Dê seguimento ao texto sobre a exposição de Robert Mapplethorpe em Serralves, começando logo após a última frase apresentada.

- [Excerto selecionado]:
════

Está patente ao público, desde o
passado dia 20 de setembro, a exposição Robert Mapplethorpe: Pictures, com menos 20 fotografias em relação ao que
fora programado (179
fotografias), que ocupam uma sala especial acessível a maiores
de 18 anos. Isto, depois de o curador da exposição e diretor artístico do Museu de
Arte Contemporânea de Serralves, João
Ribas, ter garantido que não haveria “salas especiais”, sentindo-se
agora desautorizado pela administração da Fundação de Serralves, o que o levou
a apresentar a sua demissão no dia seguinte.
A demissão Ribas vem na sequência
de a administração ter interditado a menores de 18 anos parte da exposição, por
si comissariada, dedicada ao fotógrafo norte-americano Robert Mapplethorpe e
ter imposto a retirada de obras com conteúdo sexualmente explícito, ao
contrário do que o curador e a própria instituição anunciaram em comunicado de
imprensa.
Terá sido esta a primeira
manifestação pública do ambiente de tensão entre a administração e a direção artística
que, pelos vistos, já existia há algum tempo.
Questionado sobre a retirada das
preditas 20 fotografias, segundo o Público,
do dia 22, o gabinete de imprensa da Fundação de Serralves, num primeiro
momento, não revelou quem tomara a decisão de excluir fotografias da lista
inicial, mas depois, a administração de Serralves, presidida por Ana Pinho,
avançou que as fotografias tinham sido retiradas pelo próprio Ribas, com a
seguinte justificação:
“Por uma
questão de layout expositivo, o curador desta exposição retirou um
conjunto de 20 obras, correspondentes a várias fases do trabalho de Robert
Mapplethorpe, apenas e só por uma questão de uniformidade desta mostra e não
baseada em qualquer outro fator”.
É, assim, compreensível que, face
ao teor da resposta, Ribas tenha apresentado a sua demissão quanto antes.
***
Com efeito, inesperadamente, a
exposição abrange uma zona reservada (duas salas) a que os menores de 18 anos não
têm acesso, mesmo que acompanhados por adultos – opção desconcertante face ao
anúncio de que não haveria “censura, obras tapadas, salas especiais ou qualquer
tipo de restrição a visitantes de acordo com a faixa etária”.
Quanto a este espaço interdito a
menores de 18 anos, segundo o Público,
a Fundação aduziu que “a sinalização existente na exposição foi colocada de
acordo com a legislação em vigor”, remetendo para o decreto-lei 23/2014, de 14
de fevereiro – que “aprova o regime de funcionamento dos espetáculos de
natureza artística e de instalação e fiscalização dos recintos fixos destinados
à sua realização bem como o regime de classificação de espetáculos de natureza
artística e de divertimentos públicos” –, mas posteriormente contradisse-se, dizendo tratar-se de
“medidas que permitem ao visitante a liberdade de escolha”, mas não
justificando a existência da zona interdita a menores de 18 anos.

════

- [Material]:

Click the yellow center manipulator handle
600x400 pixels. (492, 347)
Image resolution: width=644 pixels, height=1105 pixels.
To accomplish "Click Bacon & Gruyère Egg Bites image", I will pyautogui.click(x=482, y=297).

════

- [Resultado do exercício]:
Ribas afirmara, em entrevista ao Ípsilon (um caderno semanal
do Público), que “não
será reservada uma sala à parte para as fotografias de teor mais sexual”,
designadamente as da série X Portfolio, que mostram práticas sexuais com
alusões explícitas a várias parafilias, incluindo o masoquismo. Ora, foi
justamente isso que sucedeu, tanto mais surpreendentemente quanto o curador não
se limitou a prometer não seguir as práticas censórias de outros museus,
designadamente nos Estados Unidos, onde exposições de Robert Mapplethorpe (1946-1989) foram canceladas já depois da
morte do fotógrafo, tendo até aduzido que
as obras da série X Portfolio não eram “imagens violentas”, mas testemunho
de “versões não normativas de prazer, de sedução, de dar e receber prazer”, que
apenas podiam “não se enquadrar na sensibilidade dominante do que é um corpo
normativo, ou de um corpo masculino que sai dos padrões de experiência
heteronormativa e branca”. E, alegando que tais imagens, datadas
maioritariamente dos anos 70, se integrariam na organização cronológica da
exposição, sustentou que “um museu não
pode condicionar, separar ou delimitar o acesso às obras, dizer o que as
pessoas podem ver ou não” – contrário do que Serralves está a fazer.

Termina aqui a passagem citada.